Undirected graphs — add both (u,v) and (v,u) with the same weight. A single negative undirected edge is automatically a negative cycle.
Parallel edges — keep only the minimum weight when initializing dist[u][v].

Common Mistakes¶

Wrong loop nesting — putting i or j outside k. Produces wrong distances on most inputs.
Forgetting the overflow guard — INF (as MaxInt) plus a weight overflows and looks "shorter."
Not detecting negative cycles — reporting distances that are meaningless because a negative loop exists.
Treating it as single-source — running the whole O(V³) algorithm when you only needed one source's distances.
Using it on a huge sparse graph — O(V³) and O(V²) memory explode; Dijkstra-per-source or Johnson's is far better.
Mutating the wrong cell during reconstruction — set next[i][j] = next[i][k] (not = k) when you relax.

Cheat Sheet¶

Item	Value
Time	O(V³)
Space	O(V²)
Negative edges	Yes
Negative cycles	Detect via `dist[i][i] < 0`; cannot solve
Query after run	O(1)
Loop order	`k` outer, then `i`, then `j`

Core relaxation:

dist[i][j] = min(dist[i][j], dist[i][k] + dist[k][j])

Initialization:

dist[i][i] = 0
dist[i][j] = w(i,j) if edge exists, else INF

Variants (same triple loop, different operators):

Variant	Combine	Accumulate
Shortest path	`min`	`+`
Transitive closure	`OR`	`AND`
Widest / bottleneck path	`max`	`min`
Counting paths	`+`	`×`

Visual Animation¶

See animation.html for an interactive visual animation of the Floyd-Warshall algorithm.
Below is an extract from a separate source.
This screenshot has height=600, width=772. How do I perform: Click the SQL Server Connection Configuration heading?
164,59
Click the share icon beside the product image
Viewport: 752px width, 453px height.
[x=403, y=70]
The animation demonstrates: - The dist matrix evolving as k sweeps from 0 to V-1 - The current k row and column highlighted - The cell dist[i][j] being relaxed via dist[i][k] + dist[k][j] - The graph drawn alongside the matrix - Step / Run / Reset controls

Summary¶

Floyd-Warshall is the simplest correct way to compute all-pairs shortest paths. Its engine is one dynamic-programming recurrence — "is routing through vertex k cheaper?" — applied in a three-line triple loop with k on the outside. It runs in O(V³) time and O(V²) space, handles negative edges, and detects negative cycles via a negative diagonal. Use it for dense graphs and small V; reach for Dijkstra-per-source or Johnson's on sparse graphs. Master the loop order and the overflow guard, and you have mastered the algorithm.